WHAT IS REQUIRED: All of the data should be restated word for word.

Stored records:
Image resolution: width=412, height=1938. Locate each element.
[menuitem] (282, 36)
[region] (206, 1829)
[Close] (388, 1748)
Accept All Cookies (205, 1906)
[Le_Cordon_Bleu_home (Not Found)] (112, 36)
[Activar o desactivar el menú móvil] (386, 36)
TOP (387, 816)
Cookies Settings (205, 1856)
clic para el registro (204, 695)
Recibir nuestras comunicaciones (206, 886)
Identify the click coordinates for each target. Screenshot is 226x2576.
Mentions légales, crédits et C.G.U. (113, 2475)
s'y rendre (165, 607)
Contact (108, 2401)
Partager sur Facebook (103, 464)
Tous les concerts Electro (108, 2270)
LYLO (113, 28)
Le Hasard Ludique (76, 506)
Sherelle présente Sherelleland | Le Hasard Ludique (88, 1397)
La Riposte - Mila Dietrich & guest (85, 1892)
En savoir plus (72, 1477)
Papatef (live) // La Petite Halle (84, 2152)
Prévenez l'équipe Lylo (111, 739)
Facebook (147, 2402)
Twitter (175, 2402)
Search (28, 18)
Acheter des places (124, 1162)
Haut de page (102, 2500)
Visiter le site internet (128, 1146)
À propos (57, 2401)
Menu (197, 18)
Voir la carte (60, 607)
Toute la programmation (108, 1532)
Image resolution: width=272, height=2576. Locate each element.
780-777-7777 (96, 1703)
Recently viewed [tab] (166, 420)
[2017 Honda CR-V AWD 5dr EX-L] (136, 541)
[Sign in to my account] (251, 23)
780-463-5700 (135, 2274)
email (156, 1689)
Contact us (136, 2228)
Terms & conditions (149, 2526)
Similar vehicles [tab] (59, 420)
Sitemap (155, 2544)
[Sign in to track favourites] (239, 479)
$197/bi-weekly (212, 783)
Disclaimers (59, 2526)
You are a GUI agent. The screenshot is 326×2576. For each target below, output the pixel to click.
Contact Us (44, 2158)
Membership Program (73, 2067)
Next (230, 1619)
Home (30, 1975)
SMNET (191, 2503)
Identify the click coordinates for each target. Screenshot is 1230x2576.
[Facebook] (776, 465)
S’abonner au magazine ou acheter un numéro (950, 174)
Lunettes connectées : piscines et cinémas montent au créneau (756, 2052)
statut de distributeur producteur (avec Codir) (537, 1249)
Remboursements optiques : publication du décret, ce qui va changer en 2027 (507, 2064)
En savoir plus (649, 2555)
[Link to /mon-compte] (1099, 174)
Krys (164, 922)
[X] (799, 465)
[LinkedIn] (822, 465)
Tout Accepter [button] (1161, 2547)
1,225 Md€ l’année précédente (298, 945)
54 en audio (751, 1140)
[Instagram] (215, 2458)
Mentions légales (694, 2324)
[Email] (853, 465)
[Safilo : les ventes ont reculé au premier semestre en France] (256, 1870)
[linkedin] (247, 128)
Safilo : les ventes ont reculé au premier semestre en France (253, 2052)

RESPONSE TO THIS TASK:
Image resolution: width=412, height=1938. Locate each element.
[menuitem] (282, 36)
[region] (206, 1829)
[Close] (388, 1748)
Accept All Cookies (205, 1906)
[Le_Cordon_Bleu_home (Not Found)] (112, 36)
[Activar o desactivar el menú móvil] (386, 36)
TOP (387, 816)
Cookies Settings (205, 1856)
clic para el registro (204, 695)
Recibir nuestras comunicaciones (206, 886)
Identify the click coordinates for each target. Screenshot is 226x2576.
Mentions légales, crédits et C.G.U. (113, 2475)
s'y rendre (165, 607)
Contact (108, 2401)
Partager sur Facebook (103, 464)
Tous les concerts Electro (108, 2270)
LYLO (113, 28)
Le Hasard Ludique (76, 506)
Sherelle présente Sherelleland | Le Hasard Ludique (88, 1397)
La Riposte - Mila Dietrich & guest (85, 1892)
En savoir plus (72, 1477)
Papatef (live) // La Petite Halle (84, 2152)
Prévenez l'équipe Lylo (111, 739)
Facebook (147, 2402)
Twitter (175, 2402)
Search (28, 18)
Acheter des places (124, 1162)
Haut de page (102, 2500)
Visiter le site internet (128, 1146)
À propos (57, 2401)
Menu (197, 18)
Voir la carte (60, 607)
Toute la programmation (108, 1532)
Image resolution: width=272, height=2576. Locate each element.
780-777-7777 (96, 1703)
Recently viewed [tab] (166, 420)
[2017 Honda CR-V AWD 5dr EX-L] (136, 541)
[Sign in to my account] (251, 23)
780-463-5700 (135, 2274)
email (156, 1689)
Contact us (136, 2228)
Terms & conditions (149, 2526)
Similar vehicles [tab] (59, 420)
Sitemap (155, 2544)
[Sign in to track favourites] (239, 479)
$197/bi-weekly (212, 783)
Disclaimers (59, 2526)
You are a GUI agent. The screenshot is 326×2576. For each target below, output the pixel to click.
Contact Us (44, 2158)
Membership Program (73, 2067)
Next (230, 1619)
Home (30, 1975)
SMNET (191, 2503)
Identify the click coordinates for each target. Screenshot is 1230x2576.
[Facebook] (776, 465)
S’abonner au magazine ou acheter un numéro (950, 174)
Lunettes connectées : piscines et cinémas montent au créneau (756, 2052)
statut de distributeur producteur (avec Codir) (537, 1249)
Remboursements optiques : publication du décret, ce qui va changer en 2027 (507, 2064)
En savoir plus (649, 2555)
[Link to /mon-compte] (1099, 174)
Krys (164, 922)
[X] (799, 465)
[LinkedIn] (822, 465)
Tout Accepter [button] (1161, 2547)
1,225 Md€ l’année précédente (298, 945)
54 en audio (751, 1140)
[Instagram] (215, 2458)
Mentions légales (694, 2324)
[Email] (853, 465)
[Safilo : les ventes ont reculé au premier semestre en France] (256, 1870)
[linkedin] (247, 128)
Safilo : les ventes ont reculé au premier semestre en France (253, 2052)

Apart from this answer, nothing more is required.